Render everything from the start of the items down to the line containing "tap(1009, 1353)", inclusive, as a JSON list of strings with one string per line and blank lines omitted.
— start of EXTRACTED MATERIAL —
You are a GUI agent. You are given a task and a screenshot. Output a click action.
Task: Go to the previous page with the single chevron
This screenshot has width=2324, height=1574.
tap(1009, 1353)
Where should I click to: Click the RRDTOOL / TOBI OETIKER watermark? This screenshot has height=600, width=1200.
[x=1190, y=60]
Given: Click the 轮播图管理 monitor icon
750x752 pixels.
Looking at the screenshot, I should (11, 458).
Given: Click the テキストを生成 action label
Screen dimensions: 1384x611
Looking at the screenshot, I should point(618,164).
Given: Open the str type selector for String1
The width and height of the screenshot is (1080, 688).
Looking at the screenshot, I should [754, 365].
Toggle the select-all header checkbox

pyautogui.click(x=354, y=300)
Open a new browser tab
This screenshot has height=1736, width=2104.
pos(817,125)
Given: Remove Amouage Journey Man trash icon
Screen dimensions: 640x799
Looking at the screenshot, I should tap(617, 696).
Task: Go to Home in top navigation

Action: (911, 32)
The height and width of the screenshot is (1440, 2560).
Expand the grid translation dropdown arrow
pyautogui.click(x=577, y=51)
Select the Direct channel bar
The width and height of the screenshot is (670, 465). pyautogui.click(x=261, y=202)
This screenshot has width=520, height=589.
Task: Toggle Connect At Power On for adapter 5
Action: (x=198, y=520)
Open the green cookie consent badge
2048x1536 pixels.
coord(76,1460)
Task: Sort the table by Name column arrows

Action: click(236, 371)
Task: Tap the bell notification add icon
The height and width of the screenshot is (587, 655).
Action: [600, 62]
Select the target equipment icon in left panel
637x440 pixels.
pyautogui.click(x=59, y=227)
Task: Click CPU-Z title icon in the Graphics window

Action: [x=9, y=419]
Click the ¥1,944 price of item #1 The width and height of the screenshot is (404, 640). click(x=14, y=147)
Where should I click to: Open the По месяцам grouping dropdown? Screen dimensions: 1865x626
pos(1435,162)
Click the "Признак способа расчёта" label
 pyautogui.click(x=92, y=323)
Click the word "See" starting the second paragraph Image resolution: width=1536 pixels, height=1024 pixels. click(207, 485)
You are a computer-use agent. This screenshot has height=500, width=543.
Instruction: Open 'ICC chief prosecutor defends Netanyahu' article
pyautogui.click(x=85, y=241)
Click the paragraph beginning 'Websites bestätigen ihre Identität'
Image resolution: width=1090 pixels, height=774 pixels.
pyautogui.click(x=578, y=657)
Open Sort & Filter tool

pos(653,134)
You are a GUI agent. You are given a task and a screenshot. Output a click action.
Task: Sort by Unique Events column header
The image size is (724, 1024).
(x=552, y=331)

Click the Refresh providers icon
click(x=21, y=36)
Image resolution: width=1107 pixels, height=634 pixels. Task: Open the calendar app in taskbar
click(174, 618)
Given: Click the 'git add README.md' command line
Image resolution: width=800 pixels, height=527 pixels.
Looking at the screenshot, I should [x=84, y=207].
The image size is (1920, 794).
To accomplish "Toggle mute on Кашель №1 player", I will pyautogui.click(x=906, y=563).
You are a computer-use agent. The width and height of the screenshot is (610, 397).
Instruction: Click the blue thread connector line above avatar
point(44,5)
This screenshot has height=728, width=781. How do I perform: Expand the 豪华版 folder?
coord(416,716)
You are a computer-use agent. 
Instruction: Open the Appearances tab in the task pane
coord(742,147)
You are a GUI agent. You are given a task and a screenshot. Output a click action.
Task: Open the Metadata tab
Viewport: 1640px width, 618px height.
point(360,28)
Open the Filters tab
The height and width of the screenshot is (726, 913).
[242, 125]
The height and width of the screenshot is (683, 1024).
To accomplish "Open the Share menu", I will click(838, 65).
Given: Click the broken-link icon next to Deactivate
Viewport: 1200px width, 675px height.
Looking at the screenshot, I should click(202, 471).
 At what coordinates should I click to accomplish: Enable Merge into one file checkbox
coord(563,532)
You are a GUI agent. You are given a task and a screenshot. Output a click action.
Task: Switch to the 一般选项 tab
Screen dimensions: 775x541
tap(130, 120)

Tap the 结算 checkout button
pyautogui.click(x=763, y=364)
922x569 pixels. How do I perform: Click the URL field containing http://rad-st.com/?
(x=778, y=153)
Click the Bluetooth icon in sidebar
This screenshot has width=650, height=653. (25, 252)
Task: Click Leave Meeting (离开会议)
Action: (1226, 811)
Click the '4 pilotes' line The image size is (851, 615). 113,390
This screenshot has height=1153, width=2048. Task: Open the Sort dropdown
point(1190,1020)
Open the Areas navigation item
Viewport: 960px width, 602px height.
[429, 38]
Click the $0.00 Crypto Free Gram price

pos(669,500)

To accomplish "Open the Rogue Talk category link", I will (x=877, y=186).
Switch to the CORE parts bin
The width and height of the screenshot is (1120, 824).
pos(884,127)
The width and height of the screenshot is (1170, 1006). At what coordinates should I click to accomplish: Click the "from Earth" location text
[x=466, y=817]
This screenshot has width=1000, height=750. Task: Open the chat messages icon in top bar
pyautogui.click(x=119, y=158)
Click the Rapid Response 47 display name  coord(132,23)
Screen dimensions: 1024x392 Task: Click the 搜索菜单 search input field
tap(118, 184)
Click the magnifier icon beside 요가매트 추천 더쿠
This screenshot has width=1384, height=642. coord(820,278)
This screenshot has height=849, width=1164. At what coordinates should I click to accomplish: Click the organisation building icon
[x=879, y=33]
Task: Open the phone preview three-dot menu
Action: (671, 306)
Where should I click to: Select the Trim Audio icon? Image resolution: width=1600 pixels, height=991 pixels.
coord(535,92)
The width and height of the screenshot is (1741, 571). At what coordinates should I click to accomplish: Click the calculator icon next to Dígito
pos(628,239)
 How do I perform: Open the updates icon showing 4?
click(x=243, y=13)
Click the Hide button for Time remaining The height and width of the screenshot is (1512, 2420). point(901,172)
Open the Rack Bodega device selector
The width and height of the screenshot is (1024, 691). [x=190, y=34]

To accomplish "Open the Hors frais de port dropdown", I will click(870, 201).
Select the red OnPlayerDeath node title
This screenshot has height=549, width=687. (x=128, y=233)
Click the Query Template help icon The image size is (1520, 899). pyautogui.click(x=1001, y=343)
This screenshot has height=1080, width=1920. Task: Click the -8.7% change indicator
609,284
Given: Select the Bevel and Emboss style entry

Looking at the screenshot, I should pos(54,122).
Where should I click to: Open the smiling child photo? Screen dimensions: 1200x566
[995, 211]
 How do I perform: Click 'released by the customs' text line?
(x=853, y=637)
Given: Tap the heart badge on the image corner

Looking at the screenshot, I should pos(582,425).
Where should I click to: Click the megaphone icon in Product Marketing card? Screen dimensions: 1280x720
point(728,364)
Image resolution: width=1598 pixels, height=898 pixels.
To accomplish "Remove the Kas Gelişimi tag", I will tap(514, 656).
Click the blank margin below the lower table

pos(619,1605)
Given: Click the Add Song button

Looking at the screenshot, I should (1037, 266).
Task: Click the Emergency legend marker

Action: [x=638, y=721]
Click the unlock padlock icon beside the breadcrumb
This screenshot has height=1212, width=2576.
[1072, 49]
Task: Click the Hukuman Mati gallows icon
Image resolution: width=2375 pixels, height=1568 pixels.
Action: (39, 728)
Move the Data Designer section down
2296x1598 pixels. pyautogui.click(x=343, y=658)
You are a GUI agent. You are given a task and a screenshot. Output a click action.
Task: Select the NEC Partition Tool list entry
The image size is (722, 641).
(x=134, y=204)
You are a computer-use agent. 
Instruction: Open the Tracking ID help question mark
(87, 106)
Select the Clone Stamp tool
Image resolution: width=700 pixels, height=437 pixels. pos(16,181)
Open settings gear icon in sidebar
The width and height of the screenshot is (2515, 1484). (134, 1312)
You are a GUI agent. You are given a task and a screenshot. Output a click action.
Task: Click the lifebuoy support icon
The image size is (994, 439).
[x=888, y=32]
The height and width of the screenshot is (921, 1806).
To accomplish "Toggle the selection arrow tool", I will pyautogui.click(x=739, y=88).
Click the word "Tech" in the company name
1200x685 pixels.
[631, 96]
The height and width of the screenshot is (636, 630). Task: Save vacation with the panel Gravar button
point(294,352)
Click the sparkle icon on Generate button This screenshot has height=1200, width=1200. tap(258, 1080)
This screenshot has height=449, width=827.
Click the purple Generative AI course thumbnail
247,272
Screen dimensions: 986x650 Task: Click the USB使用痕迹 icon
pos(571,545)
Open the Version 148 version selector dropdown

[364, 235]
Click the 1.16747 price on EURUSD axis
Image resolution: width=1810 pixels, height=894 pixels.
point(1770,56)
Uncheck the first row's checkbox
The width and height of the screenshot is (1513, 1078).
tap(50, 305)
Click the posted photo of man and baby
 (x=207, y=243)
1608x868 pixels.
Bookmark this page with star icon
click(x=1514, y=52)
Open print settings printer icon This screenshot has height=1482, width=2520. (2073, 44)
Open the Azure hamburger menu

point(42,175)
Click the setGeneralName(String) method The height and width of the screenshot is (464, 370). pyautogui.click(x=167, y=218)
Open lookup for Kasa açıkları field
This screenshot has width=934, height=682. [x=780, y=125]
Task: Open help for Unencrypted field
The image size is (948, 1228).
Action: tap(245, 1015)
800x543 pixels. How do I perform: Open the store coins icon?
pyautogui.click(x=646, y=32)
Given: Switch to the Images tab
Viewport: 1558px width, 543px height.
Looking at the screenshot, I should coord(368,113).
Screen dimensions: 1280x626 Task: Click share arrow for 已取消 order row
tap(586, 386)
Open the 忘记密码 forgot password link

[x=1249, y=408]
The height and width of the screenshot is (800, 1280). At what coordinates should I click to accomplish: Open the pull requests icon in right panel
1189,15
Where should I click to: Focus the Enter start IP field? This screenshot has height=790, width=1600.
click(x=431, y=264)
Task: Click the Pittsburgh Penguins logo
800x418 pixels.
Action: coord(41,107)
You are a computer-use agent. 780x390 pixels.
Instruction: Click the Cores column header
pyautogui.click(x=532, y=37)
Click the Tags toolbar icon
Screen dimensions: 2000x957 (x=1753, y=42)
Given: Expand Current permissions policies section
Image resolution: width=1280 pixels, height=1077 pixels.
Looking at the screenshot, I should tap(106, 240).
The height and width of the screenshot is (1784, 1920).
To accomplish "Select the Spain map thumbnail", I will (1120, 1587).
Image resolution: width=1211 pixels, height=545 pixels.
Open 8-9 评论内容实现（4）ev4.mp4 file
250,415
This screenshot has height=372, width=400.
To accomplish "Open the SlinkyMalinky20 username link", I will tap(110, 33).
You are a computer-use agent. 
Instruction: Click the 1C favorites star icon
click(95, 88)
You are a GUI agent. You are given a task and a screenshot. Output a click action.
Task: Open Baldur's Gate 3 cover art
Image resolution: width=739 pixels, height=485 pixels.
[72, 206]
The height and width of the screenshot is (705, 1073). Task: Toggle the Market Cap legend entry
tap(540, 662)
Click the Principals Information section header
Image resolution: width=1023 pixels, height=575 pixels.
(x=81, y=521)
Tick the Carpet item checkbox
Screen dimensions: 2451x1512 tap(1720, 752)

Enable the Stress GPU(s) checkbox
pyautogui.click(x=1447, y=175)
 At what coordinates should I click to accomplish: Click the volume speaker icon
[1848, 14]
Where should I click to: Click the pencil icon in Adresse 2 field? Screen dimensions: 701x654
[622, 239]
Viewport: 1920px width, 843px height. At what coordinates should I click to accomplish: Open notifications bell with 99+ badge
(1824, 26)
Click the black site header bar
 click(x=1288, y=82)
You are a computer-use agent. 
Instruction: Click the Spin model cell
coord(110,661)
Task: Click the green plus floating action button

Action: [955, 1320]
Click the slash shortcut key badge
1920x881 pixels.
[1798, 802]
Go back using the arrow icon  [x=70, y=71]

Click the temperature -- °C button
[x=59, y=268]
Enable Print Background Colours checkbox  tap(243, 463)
— end of EXTRACTED MATERIAL —
> **OUTPUT FOR THIS EXERCISE**:
[
  "You are a GUI agent. You are given a task and a screenshot. Output a click action.",
  "Task: Go to the previous page with the single chevron",
  "This screenshot has width=2324, height=1574.",
  "tap(1009, 1353)"
]